Such were the inauspicious beginnings of a man who, through an international chain of hair salons and a bewildering array of grooming products, revolutionized women’s style in the decades that followed World War II. The son of a Turkish Jewish father and a Ukrainian Jewish mother, Sassoon was born in Shepherd’s Bush, West London, in 1928. Known to its residents as “The Bush,” it was a neighborhood with a tough reputation, home to large immigrant communities from Ireland, Poland, and other points east and west.
Sassoon was still in diapers when his father walked out on his mother, Betty. Destitute and unable to cope, Sassoon’s mother learned that there was an orphanage at the Spanish and Portuguese synagogue, approximately two miles away. One day in 1933, she turned up with the young Vidal in tow and placed him in the care of the oldest Jewish community in England.

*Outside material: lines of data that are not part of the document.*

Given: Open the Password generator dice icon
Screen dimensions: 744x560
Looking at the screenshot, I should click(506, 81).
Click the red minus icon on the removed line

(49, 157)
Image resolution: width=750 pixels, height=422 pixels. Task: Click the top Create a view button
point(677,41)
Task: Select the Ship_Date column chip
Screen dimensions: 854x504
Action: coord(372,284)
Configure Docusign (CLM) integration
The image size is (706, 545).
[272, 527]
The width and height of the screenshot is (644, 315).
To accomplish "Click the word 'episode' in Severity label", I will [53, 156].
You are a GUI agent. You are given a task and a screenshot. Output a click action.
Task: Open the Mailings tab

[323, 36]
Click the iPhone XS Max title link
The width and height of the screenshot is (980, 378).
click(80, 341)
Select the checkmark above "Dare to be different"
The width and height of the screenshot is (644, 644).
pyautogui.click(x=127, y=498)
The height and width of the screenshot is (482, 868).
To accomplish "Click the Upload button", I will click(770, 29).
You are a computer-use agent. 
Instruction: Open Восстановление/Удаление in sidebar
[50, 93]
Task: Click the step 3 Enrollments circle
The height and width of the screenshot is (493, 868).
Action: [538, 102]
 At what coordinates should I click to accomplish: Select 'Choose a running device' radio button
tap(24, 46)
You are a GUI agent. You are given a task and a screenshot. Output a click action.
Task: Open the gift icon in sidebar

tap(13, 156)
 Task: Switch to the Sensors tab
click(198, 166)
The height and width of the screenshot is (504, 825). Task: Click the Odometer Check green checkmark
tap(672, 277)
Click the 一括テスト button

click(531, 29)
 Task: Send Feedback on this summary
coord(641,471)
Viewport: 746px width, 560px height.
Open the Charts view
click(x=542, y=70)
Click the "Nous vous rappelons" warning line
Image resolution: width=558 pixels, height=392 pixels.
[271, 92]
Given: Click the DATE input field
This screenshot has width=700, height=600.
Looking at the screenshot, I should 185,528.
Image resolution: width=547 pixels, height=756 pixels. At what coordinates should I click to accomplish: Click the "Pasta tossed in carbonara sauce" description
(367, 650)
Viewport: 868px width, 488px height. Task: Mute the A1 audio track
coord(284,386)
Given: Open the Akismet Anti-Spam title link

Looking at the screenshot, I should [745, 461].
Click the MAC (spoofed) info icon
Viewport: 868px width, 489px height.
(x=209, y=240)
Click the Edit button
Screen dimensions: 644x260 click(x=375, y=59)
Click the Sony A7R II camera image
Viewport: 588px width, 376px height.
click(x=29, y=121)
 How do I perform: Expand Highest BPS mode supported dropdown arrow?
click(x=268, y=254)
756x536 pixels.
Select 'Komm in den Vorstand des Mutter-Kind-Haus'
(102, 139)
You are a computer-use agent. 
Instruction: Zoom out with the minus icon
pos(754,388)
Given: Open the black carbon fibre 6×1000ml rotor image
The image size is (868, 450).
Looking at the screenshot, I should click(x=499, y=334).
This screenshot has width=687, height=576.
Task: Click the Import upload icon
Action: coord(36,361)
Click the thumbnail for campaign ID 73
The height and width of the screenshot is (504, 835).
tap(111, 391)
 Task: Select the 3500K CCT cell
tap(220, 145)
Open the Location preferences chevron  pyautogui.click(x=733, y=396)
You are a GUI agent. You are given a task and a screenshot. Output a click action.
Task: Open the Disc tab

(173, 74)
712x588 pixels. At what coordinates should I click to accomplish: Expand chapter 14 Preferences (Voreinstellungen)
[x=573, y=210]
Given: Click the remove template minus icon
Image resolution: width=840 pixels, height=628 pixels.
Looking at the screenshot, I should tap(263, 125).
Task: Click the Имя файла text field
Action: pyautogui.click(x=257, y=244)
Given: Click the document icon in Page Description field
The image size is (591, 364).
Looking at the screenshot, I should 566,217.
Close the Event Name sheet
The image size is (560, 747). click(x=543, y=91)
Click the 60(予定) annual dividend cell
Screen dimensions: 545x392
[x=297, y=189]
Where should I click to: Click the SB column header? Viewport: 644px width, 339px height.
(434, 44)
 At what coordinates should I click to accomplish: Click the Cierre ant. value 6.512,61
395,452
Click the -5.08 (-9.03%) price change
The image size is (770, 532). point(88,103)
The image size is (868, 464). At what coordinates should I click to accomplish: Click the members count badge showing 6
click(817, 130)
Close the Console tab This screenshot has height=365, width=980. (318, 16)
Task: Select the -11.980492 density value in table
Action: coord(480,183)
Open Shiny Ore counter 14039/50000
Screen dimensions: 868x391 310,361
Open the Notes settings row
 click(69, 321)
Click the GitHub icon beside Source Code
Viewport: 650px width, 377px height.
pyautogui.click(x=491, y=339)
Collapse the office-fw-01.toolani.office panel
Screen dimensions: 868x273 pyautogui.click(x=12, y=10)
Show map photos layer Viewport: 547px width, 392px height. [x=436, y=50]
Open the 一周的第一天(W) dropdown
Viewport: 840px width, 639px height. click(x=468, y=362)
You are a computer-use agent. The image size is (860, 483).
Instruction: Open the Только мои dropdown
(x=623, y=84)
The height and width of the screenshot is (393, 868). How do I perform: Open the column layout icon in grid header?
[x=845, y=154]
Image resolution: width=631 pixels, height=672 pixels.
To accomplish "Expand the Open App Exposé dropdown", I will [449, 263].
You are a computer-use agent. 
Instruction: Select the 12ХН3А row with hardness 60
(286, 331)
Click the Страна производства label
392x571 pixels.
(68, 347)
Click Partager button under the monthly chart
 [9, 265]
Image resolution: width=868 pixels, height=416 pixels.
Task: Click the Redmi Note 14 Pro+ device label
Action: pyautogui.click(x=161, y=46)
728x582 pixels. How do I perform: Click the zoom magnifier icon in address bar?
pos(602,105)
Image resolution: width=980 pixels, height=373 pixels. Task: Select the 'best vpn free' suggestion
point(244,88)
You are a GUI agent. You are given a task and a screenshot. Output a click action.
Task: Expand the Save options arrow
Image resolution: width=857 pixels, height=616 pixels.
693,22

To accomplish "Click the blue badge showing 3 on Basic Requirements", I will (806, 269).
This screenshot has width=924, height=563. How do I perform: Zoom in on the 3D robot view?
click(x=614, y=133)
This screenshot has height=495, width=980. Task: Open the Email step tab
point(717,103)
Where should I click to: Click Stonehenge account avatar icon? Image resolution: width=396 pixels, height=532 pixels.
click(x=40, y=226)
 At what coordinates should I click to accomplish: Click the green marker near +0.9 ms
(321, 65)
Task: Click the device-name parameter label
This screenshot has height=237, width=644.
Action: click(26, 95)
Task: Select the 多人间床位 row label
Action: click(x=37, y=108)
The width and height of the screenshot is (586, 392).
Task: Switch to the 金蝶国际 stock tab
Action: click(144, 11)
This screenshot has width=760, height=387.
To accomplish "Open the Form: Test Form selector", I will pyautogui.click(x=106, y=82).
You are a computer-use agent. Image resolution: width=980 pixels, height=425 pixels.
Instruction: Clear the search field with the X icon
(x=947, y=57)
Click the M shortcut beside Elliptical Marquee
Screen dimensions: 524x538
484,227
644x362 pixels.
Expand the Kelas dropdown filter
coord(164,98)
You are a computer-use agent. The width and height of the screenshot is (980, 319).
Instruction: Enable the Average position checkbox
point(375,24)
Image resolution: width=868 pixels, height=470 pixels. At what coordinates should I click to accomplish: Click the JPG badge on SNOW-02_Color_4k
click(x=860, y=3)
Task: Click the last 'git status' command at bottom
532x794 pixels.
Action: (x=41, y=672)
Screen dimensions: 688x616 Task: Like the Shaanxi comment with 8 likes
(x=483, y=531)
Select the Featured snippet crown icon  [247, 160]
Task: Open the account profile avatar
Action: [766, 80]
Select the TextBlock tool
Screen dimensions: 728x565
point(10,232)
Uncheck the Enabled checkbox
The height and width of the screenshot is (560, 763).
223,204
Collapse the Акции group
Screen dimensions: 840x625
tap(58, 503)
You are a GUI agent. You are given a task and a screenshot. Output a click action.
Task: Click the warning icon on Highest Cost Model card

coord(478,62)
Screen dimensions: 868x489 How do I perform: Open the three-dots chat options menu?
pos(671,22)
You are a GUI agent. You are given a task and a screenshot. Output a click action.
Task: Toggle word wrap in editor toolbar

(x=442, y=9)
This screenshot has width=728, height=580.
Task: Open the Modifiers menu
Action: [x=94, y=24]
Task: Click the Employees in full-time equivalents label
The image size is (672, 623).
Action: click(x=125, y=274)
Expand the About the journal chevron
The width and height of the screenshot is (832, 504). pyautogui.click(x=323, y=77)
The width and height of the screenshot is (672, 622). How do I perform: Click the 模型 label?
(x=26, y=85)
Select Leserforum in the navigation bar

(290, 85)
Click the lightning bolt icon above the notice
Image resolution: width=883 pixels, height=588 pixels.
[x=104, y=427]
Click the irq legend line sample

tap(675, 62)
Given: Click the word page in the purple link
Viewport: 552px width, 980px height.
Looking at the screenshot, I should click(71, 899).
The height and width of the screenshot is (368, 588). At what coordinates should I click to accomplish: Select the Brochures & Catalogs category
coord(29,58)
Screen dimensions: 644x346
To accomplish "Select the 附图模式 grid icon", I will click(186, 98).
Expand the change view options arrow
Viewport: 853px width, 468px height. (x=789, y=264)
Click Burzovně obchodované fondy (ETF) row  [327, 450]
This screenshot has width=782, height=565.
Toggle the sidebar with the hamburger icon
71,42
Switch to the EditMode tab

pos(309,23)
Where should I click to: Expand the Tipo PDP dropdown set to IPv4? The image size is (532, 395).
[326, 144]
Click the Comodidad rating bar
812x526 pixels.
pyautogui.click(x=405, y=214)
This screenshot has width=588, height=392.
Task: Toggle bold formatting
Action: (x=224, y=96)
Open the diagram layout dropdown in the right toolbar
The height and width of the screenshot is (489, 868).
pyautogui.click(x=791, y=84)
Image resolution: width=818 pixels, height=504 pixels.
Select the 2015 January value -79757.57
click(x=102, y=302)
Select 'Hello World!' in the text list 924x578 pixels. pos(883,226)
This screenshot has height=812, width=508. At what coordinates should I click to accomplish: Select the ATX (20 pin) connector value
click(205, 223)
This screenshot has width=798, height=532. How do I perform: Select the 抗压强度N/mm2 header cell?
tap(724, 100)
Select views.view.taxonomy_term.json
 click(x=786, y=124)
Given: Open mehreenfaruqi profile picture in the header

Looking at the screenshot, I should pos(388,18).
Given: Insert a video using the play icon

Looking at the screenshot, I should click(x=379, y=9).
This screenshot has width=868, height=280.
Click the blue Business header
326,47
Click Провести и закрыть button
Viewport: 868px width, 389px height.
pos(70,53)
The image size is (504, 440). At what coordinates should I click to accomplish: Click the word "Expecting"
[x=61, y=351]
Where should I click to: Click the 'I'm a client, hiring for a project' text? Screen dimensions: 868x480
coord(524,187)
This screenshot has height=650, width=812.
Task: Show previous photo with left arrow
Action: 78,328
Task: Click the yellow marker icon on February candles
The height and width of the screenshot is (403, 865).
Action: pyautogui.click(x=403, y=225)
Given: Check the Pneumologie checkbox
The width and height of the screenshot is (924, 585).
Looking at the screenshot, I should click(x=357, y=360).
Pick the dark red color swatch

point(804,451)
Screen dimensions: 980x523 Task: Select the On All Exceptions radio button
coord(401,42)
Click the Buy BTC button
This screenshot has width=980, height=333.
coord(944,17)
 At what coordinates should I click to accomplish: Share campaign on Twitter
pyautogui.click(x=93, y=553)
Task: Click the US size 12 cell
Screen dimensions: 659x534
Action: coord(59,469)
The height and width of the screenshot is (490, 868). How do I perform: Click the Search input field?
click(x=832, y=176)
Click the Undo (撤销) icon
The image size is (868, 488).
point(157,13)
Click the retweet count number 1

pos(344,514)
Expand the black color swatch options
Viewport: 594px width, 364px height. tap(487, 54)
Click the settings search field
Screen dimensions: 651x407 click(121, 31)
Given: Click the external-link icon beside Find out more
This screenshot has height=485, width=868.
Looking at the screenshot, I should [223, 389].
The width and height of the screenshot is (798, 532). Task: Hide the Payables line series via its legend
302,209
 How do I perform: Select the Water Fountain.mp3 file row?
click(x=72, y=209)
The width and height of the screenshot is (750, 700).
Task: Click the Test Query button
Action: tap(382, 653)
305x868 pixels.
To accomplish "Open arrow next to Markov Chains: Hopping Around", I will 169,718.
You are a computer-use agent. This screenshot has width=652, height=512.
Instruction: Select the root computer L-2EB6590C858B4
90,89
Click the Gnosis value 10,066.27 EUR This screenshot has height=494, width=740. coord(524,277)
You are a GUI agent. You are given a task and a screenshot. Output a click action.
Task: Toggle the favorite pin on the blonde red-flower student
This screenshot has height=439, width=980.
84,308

Having been implanted in the orphanage, Sassoon joined the synagogue choir. During his visit with Rabbi Elia, Vidal went up to the elevated box where the choir still sits. “He started to recall one of his favorite tunes,” said Elia. “I figured out that it was Yimloch Adonai, one of the songs we sing on Shabbat. We sang it together.” (As a child growing up in the same synagogue, I remember being drafted into the same choir and grumbling about it. One of the adults admonished me, “Vidal Sassoon used to sing in this choir, so if it’s good enough for him, it’s good enough for you!”)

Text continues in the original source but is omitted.